I started by asking Jane how she came to be here, working as a successful milliner. After completing a degree in Embroidery in Manchester, where she produced sculptural textiles using Japanese embroidery techniques, one of her tutors pointed out their similarity to headwear.
This intrigued Jane and she decided to turn her creative skills to millinery. Jane completed a year-long course in Millinery at Chelsea and Kensington, and finished off doing work experience for an established milliner.
With all this creative education under her belt, Jane pulled together her talent for business and produced a small range of her millinery, which was shown to local boutiques and successfully sold! From there she established a millinery studio at Henley on Thames, then moved to another in Mortlake for several years, before arriving in her current premises.
Her establishment in Fulham has a working studio upstairs and showroom downstairs displaying her current season's range. This not a one-person show anymore: Jane has a full-time assistant, Lauren, and an intern, Hannah, who has just completed a millinery course in Leeds.
Materials, techniques, inspiration – Jane uses a variety of materials in her designs: ramie, sinamay, textured silks, parisisal straw and basket weave sinamay. Small and medium-sized berets and some shallow crowned, wide brimmed hats are trimmed with a variety of feathers, arranged dramatically sweeping towards the back, over the top or elegantly perched on the side of their bases. Individually crafted flowers made from hand dyed silks and sculpted sinamay and straw trims also adorn her designs.
Jane Taylor offers a ready to wear range, a bespoke service (including bridal) and a wholesale range that is currently stocked at Harrods, Fortnum and Mason and Harvey Nichols in Dublin, Ireland.
I asked Jane if she had any favourite materials or techniques... She particularly enjoys hand dying (straws) but was quick to point out that she did not enjoy doing it under pressure! Trying to match a particular colour is not something that can be hurried. Other favourites were felt (enjoyed for its sculptural capabilities), beading, veiling, working with textured fabrics and using sinamays with metallic threads.

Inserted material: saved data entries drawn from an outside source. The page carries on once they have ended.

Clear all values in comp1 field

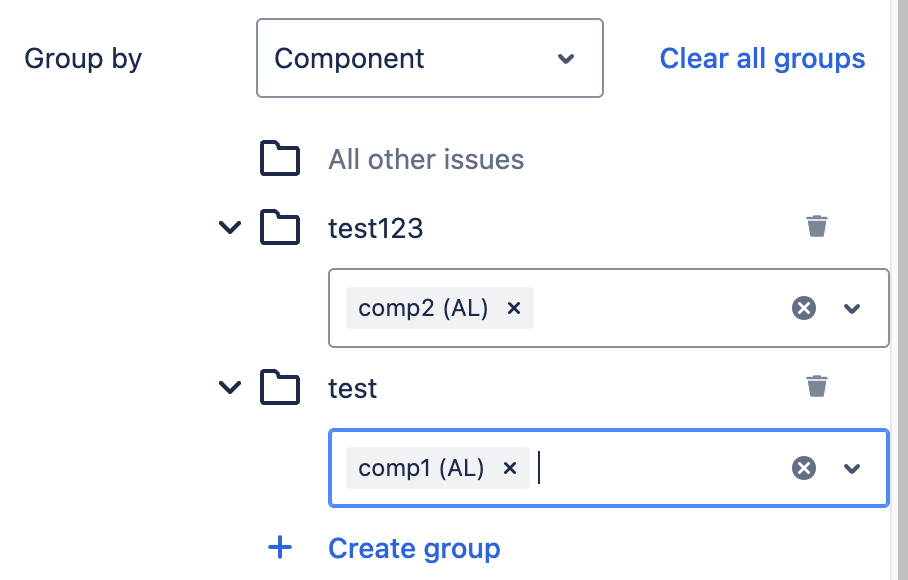(804, 468)
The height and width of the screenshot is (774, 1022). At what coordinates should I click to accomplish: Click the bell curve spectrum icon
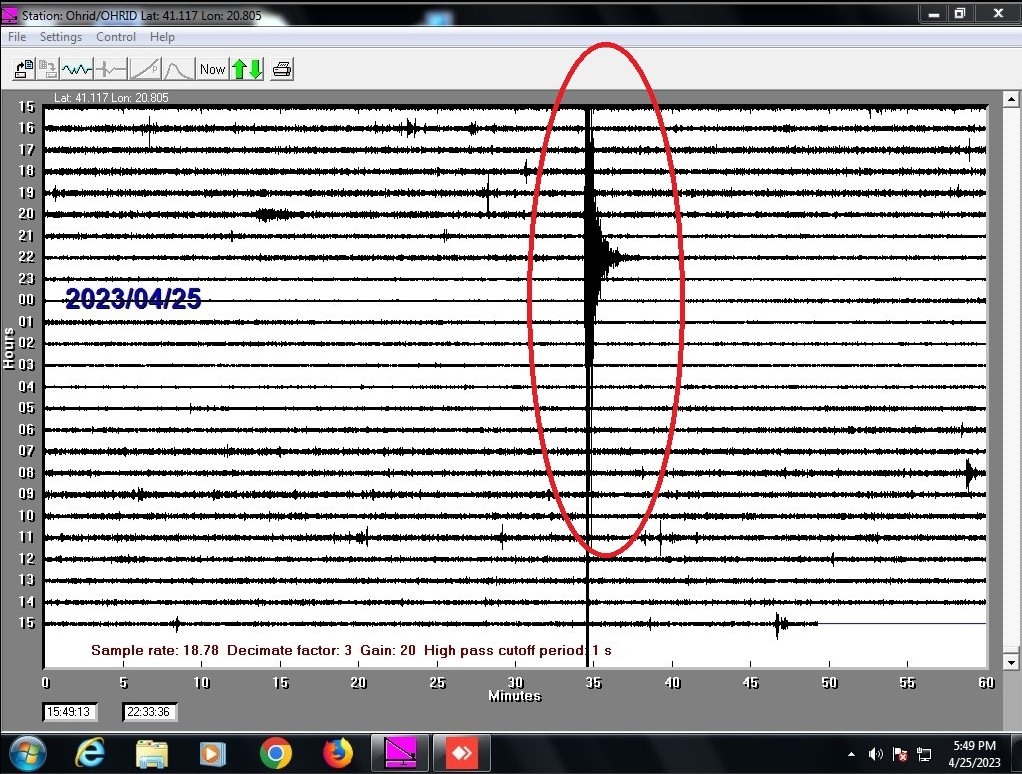(178, 69)
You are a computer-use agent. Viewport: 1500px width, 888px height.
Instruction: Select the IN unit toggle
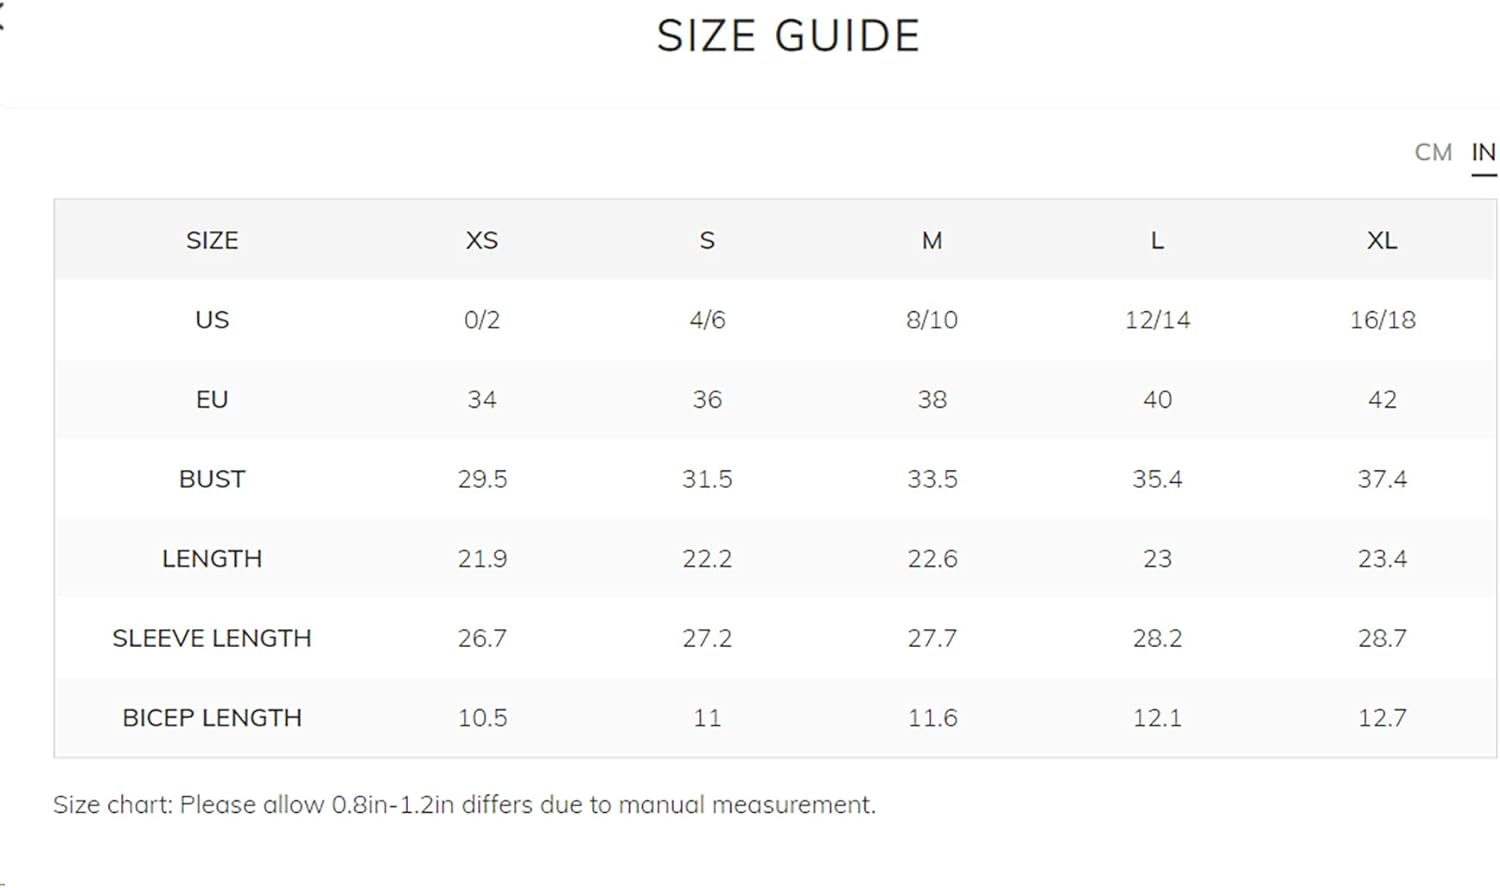coord(1483,153)
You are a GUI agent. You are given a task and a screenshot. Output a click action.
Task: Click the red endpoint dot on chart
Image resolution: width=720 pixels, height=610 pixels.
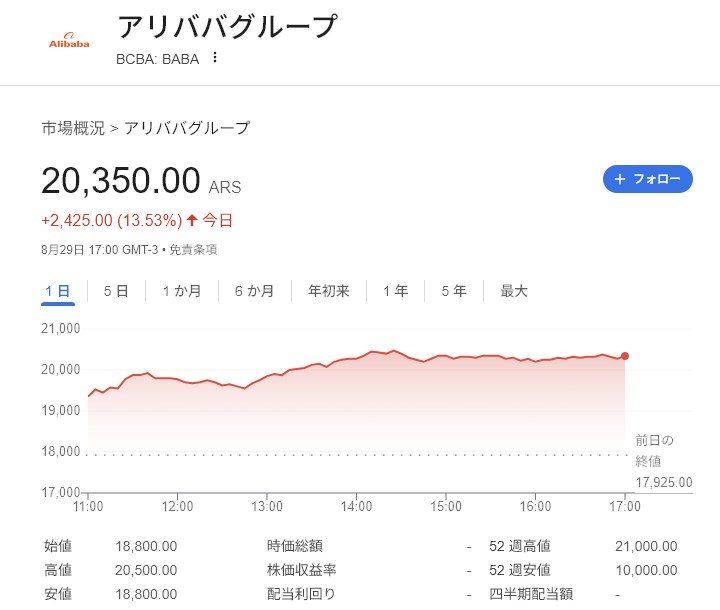pyautogui.click(x=624, y=356)
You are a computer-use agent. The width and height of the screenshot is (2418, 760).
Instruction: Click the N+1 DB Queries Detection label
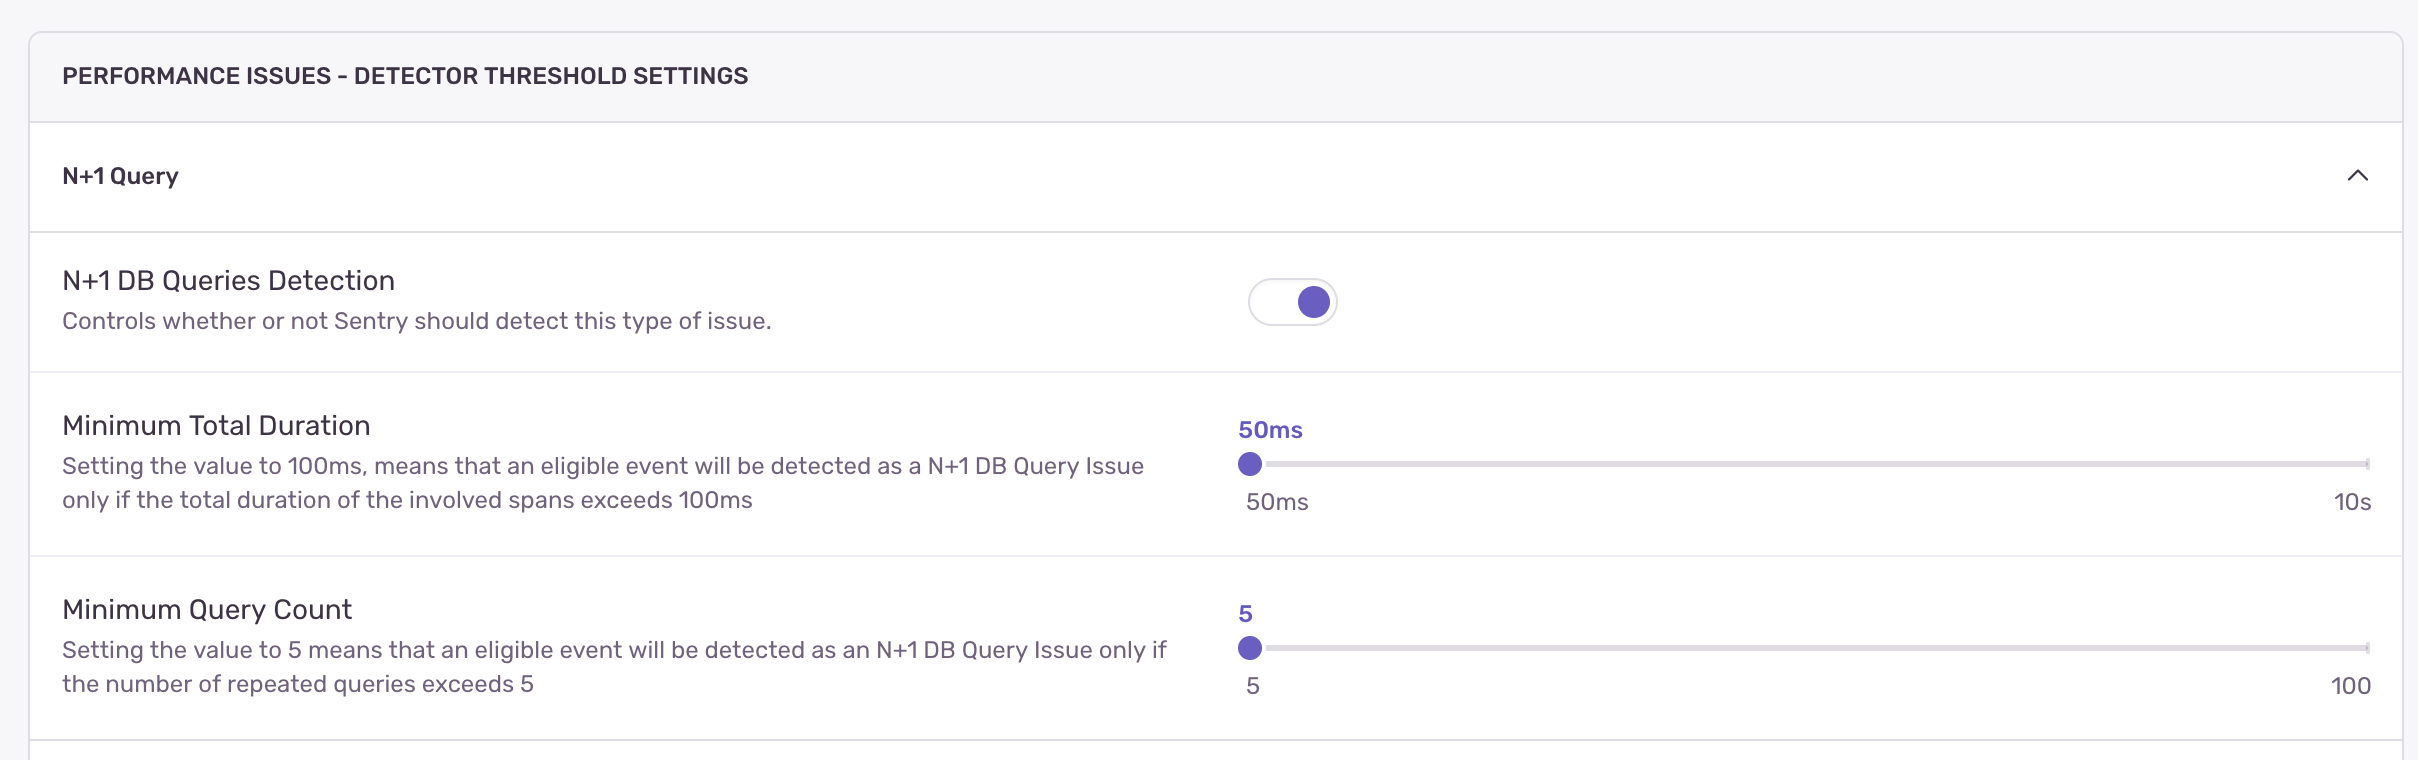point(228,281)
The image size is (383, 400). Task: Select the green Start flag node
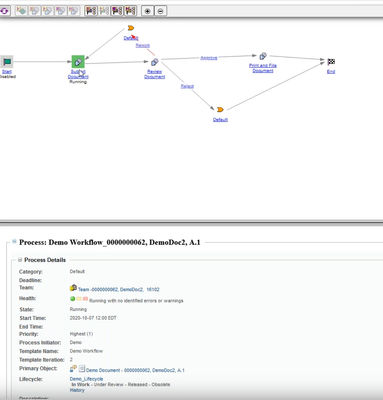[x=7, y=62]
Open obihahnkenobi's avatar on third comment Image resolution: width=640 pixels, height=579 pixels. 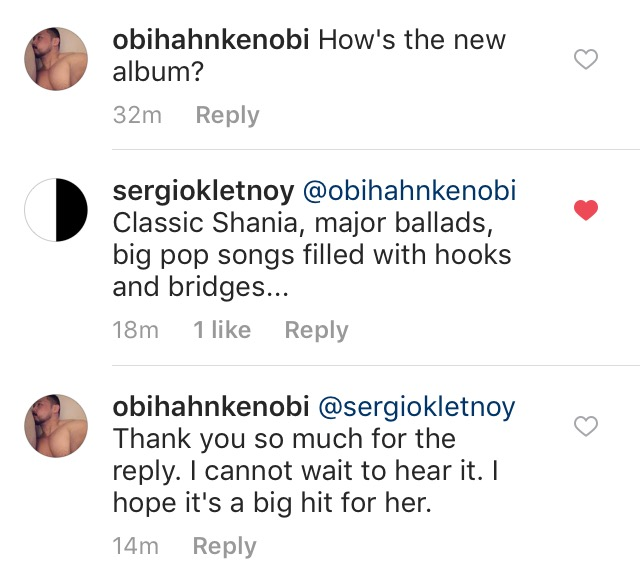tap(56, 424)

I wondered what influences Jane's designs each season. She says she starts by looking at the colour trends and seeks inspiration from new materials that may appear on the market and new block shapes. Often new ideas evolve when she is working under pressure, she says. For example, in the busy weeks leading up to Ascot. Although she may not have the time to explore the idea at that time, she makes a note of it and follows it up when there is more time available.
Royalty and the bespoke process – Her hats have adorned royalty at Ascot and the wedding of Prince William and Catherine Middleton, in 2011. When asked about favourite commissions, Jane mentioned Sophie, Countess of Wessex, who wore a wide brimmed basket weave sinamay hat (view photo) at Ascot 2012. Jane's assistant, Lauren, showed me the first prototype of this hat in the studio upstairs.
The bespoke process involves the client first trying on shape from an existing range, followed by a discussion about colours and fabrics. One, sometimes two fittings are involved, where trims are teamed with the base shape, before the final fitting on collection.
Even though millinery is seen as a creative profession, the reality of running a business can be mundane. Jane estimates that about 5% of her time is actually spent on the design process, but she hastens to add that, if working under pressure, you can be more inventive.
Her average day starts and ends at the computer, responding to emails and ordering supplies, often only leaving the afternoon for making hats. This is where Lauren and Hannah keep the wheels turning upstairs, working on the wholesale orders and production. Throw in a photo shoot here or there, website maintenance, client fittings and the resident dog walks, and you have one very busy milliner!